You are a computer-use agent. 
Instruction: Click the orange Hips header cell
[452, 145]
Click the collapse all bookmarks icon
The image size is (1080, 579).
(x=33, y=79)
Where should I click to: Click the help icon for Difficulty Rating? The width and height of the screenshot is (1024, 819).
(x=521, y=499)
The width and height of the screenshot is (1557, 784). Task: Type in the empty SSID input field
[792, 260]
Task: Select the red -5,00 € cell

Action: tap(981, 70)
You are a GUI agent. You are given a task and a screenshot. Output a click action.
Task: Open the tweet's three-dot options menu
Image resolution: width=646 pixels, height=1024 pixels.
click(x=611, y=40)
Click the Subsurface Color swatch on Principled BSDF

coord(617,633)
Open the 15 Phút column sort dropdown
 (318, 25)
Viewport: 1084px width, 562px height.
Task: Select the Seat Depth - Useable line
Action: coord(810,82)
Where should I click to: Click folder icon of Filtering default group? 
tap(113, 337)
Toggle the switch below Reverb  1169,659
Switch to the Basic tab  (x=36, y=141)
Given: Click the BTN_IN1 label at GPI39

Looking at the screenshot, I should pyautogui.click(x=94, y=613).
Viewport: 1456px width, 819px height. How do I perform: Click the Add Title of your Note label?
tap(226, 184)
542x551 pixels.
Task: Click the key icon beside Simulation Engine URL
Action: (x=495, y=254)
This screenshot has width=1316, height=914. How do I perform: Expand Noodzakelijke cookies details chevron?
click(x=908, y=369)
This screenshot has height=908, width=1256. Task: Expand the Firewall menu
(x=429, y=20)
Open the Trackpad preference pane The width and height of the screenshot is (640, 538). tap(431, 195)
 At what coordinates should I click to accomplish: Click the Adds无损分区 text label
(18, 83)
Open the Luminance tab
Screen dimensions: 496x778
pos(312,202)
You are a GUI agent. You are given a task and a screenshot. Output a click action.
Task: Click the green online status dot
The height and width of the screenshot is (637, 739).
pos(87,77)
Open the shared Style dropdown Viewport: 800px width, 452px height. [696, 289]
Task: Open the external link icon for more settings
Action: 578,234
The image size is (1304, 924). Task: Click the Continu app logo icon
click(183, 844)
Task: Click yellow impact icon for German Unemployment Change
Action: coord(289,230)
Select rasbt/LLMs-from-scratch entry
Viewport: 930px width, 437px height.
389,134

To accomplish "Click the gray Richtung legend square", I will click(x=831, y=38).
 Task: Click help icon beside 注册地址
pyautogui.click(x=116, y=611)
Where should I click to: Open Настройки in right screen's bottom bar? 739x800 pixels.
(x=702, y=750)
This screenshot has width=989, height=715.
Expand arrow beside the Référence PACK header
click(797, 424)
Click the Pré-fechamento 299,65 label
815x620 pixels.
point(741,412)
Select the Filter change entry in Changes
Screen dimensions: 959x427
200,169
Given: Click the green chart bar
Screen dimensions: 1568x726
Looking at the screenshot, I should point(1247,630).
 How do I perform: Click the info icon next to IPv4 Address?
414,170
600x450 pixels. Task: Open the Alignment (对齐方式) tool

- - -

### Your instructions
Please repeat the material above, word for word and in full.

### Task solution
You are a computer-use agent. 
Instruction: Click the orange Hips header cell
[452, 145]
Click the collapse all bookmarks icon
The image size is (1080, 579).
(x=33, y=79)
Where should I click to: Click the help icon for Difficulty Rating? The width and height of the screenshot is (1024, 819).
(x=521, y=499)
The width and height of the screenshot is (1557, 784). Task: Type in the empty SSID input field
[792, 260]
Task: Select the red -5,00 € cell

Action: tap(981, 70)
You are a GUI agent. You are given a task and a screenshot. Output a click action.
Task: Open the tweet's three-dot options menu
Image resolution: width=646 pixels, height=1024 pixels.
click(x=611, y=40)
Click the Subsurface Color swatch on Principled BSDF

coord(617,633)
Open the 15 Phút column sort dropdown
 (318, 25)
Viewport: 1084px width, 562px height.
Task: Select the Seat Depth - Useable line
Action: coord(810,82)
Where should I click to: Click folder icon of Filtering default group? 
tap(113, 337)
Toggle the switch below Reverb  1169,659
Switch to the Basic tab  (x=36, y=141)
Given: Click the BTN_IN1 label at GPI39

Looking at the screenshot, I should pyautogui.click(x=94, y=613).
Viewport: 1456px width, 819px height. How do I perform: Click the Add Title of your Note label?
tap(226, 184)
542x551 pixels.
Task: Click the key icon beside Simulation Engine URL
Action: (x=495, y=254)
This screenshot has width=1316, height=914. How do I perform: Expand Noodzakelijke cookies details chevron?
click(x=908, y=369)
This screenshot has height=908, width=1256. Task: Expand the Firewall menu
(x=429, y=20)
Open the Trackpad preference pane The width and height of the screenshot is (640, 538). tap(431, 195)
 At what coordinates should I click to accomplish: Click the Adds无损分区 text label
(18, 83)
Open the Luminance tab
Screen dimensions: 496x778
pos(312,202)
You are a GUI agent. You are given a task and a screenshot. Output a click action.
Task: Click the green online status dot
The height and width of the screenshot is (637, 739).
pos(87,77)
Open the shared Style dropdown Viewport: 800px width, 452px height. [696, 289]
Task: Open the external link icon for more settings
Action: 578,234
The image size is (1304, 924). Task: Click the Continu app logo icon
click(183, 844)
Task: Click yellow impact icon for German Unemployment Change
Action: coord(289,230)
Select rasbt/LLMs-from-scratch entry
Viewport: 930px width, 437px height.
389,134

To accomplish "Click the gray Richtung legend square", I will click(x=831, y=38).
 Task: Click help icon beside 注册地址
pyautogui.click(x=116, y=611)
Where should I click to: Open Настройки in right screen's bottom bar? 739x800 pixels.
(x=702, y=750)
This screenshot has width=989, height=715.
Expand arrow beside the Référence PACK header
click(797, 424)
Click the Pré-fechamento 299,65 label
815x620 pixels.
point(741,412)
Select the Filter change entry in Changes
Screen dimensions: 959x427
200,169
Given: Click the green chart bar
Screen dimensions: 1568x726
Looking at the screenshot, I should point(1247,630).
 How do I perform: Click the info icon next to IPv4 Address?
414,170
600x450 pixels. Task: Open the Alignment (对齐方式) tool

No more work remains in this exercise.